Michel Veyssière fréquenta l’école primaire de Lalinde puis une école professionnelle à Périgueux. Il obtint le CEP, le BEPC, le CAP de dessinateur puis la première partie du Baccalauréat technique. Dessinateur au Centre d’études du Sud Ouest à Montauban (Tarn-et-Garonne), puis agent d’exploitation avant de devenir contrôleur.

Membre de la CGT depuis juillet 1955, il adhéra à la Fédération postale, en janvier 1960, au retour de son service militaire effectué en Algérie (Hussein-Dey et Alger) d’octobre 1957 à janvier 1960. Il avait d’ailleurs quitté son régiment dans l’illégalité et risquait d’être considéré comme déserteur ; il se fit discret mais l’armée ne se manifesta pas. Son anticolonialiste le rapprocha un temps de l’extrême-gauche. Il adhéra au PSU, milita avec Pierre Hespel et avec les militants de la Voie communiste qui aidaient le FLN. Mais le fonctionnement du PSU ne lui convenait guère. Il regarda de plus en plus vers le PCF.

Avec un groupe d’amis (Jacques Laffait et Chauchard), il participa à la création d’une section syndicale CGT de la brigade roulante de Paris. Secrétaire de section en 1960, membre de la commission exécutive des postaux de Paris en 1963, il demanda sa mutation en Haute-Garonne où sa femme était en poste. Il fut rapidement membre du bureau du syndicat départemental de Haute-Garonne. Il devint secrétaire départemental en 1967 et siégea à la commission exécutive de l’Union départementale CGT de Haute-Garonne en 1968 (moment fort de son militantisme), avant d’entrer au bureau en 1975. Il occupa la fonction de secrétaire régional Poste-télécommunications en 1970-1971. La grande grève des PTT de 1974 constitua une expérience "exceptionnelle".

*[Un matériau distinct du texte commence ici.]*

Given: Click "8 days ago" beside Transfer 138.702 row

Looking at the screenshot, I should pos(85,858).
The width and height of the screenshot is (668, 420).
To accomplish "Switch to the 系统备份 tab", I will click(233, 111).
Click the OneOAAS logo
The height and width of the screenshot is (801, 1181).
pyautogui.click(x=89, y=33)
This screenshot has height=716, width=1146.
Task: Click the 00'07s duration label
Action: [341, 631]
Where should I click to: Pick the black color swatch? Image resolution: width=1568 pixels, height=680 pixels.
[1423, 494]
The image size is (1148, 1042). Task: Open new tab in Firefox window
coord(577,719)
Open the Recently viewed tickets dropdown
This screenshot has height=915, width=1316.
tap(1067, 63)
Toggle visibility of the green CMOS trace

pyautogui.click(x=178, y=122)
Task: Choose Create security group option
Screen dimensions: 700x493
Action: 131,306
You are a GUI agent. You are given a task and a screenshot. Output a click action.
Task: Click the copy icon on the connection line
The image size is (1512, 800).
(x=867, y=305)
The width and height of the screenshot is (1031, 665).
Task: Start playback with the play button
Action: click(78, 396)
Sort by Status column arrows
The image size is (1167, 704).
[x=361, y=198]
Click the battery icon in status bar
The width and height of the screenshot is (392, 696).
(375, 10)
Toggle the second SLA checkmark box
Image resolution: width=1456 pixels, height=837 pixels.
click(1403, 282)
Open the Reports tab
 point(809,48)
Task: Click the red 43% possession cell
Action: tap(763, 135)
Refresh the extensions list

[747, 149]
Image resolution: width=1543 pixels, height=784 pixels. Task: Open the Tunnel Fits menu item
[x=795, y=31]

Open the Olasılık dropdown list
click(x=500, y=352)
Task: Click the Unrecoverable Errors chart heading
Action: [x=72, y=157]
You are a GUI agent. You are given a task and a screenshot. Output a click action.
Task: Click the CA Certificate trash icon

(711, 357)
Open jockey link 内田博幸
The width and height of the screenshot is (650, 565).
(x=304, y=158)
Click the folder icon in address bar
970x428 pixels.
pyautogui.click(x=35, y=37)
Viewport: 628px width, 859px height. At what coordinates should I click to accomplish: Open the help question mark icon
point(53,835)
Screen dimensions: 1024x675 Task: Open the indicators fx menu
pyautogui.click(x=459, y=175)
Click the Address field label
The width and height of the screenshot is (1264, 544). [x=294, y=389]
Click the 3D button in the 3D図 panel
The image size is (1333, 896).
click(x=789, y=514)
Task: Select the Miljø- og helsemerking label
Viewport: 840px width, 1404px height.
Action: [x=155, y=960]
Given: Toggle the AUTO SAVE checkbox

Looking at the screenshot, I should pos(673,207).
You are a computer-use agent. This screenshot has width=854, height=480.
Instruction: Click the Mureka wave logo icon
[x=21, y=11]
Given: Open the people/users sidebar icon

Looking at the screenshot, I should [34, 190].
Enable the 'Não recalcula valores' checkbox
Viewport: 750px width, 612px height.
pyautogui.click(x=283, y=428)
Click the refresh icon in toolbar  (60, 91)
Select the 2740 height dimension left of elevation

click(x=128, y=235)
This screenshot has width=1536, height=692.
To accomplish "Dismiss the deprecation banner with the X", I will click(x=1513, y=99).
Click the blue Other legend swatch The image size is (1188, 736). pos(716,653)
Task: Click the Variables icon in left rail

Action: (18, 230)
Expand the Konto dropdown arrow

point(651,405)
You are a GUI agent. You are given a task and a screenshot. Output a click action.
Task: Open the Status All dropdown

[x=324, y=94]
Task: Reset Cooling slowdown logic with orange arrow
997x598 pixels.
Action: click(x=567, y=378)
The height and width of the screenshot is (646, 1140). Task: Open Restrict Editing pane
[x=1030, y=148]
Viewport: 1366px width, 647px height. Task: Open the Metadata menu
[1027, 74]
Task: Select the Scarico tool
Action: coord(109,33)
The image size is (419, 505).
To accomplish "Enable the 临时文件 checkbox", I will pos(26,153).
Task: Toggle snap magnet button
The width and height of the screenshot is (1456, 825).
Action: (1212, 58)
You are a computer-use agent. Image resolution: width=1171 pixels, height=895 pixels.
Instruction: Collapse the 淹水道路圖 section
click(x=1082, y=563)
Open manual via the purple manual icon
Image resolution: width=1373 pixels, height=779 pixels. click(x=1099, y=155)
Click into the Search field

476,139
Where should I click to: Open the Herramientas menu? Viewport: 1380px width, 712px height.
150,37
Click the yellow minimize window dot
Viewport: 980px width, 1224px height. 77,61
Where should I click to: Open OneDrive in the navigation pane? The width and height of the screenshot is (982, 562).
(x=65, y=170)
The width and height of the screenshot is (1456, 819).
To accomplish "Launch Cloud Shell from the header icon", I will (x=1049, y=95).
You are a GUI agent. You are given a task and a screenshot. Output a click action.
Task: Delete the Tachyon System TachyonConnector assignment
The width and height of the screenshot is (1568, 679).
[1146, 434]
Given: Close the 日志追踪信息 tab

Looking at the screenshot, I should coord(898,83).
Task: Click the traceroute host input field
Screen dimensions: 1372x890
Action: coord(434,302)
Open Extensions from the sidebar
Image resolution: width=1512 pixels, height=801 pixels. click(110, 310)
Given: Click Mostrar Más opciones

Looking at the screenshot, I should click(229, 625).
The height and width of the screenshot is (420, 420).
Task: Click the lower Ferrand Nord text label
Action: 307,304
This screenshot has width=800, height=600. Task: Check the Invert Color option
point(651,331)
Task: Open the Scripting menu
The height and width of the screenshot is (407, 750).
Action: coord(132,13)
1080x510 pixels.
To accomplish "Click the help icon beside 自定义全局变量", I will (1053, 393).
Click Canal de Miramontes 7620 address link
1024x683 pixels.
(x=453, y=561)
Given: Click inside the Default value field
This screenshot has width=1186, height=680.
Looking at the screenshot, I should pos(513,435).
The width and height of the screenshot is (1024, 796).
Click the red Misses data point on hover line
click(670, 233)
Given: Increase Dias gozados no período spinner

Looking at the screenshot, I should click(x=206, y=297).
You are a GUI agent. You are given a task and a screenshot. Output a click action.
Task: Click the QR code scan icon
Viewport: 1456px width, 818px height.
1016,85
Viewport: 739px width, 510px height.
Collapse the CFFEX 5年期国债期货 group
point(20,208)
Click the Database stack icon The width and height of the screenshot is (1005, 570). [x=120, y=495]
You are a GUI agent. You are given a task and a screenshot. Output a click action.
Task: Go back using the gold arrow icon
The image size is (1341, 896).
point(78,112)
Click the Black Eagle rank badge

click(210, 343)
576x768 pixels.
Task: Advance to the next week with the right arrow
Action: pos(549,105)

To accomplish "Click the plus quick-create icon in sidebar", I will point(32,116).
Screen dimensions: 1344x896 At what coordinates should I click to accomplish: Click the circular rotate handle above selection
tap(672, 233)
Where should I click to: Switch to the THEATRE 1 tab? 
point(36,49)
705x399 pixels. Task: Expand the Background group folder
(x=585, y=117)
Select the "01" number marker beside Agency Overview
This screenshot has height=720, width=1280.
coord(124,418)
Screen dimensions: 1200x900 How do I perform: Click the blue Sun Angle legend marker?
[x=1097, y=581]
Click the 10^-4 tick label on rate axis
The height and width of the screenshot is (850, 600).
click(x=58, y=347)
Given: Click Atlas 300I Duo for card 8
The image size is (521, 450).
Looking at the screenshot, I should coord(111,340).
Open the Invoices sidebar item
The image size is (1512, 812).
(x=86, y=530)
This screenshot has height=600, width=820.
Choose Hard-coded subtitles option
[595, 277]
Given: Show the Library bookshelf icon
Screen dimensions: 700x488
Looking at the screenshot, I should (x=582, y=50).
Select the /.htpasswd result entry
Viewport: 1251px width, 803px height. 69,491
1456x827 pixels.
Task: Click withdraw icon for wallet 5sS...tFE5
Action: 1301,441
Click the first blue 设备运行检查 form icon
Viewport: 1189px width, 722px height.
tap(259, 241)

Michel Veyssière avait adhéré au PCF en 1964 dans le contexte de l’appel au rassemblement pour l’union de la gauche. Après avoir suivi une école centrale communiste, il entra au bureau fédéral de Haute-Garonne. Élu au conseil régional de Midi-Pyrénées en 1986, deuxième sur la liste dirigée par Sylviane Ainardi, il se vit confier la fonction de président du groupe communiste jusqu’en 1998. Il était membre du bureau de l’ANECR (Association nationale des élus communistes et républicains) en 1986.

Retraité en octobre 1998, il quitta Toulouse et fut élu en 2008 maire d’Aulus-les-Bains (Ariège) où il avait une résidence secondaire car il était amateur de randonnées montagnarde. Il était toujours maire en 2015 ce cette commune de 150 habitants permanents et 1200 à 1300 lors des pointes touristiques estivales ou hivernales.

Marié avec une employée des chèques postaux, puis compagnon d’une employée des postes ; il eut deux enfants.

Pour citer cet article :
https://maitron.fr/spip.php?article175559, notice VEYSSIÈRE Michel par Claude Pennetier, version mise en ligne le 21 septembre 2015, dernière modification le 23 janvier 2019.

Par Claude Pennetier

SOURCES : IHS CHT FASP. — Réponses au questionnaire Maitron. — Entretien téléphonique, septembre 2015.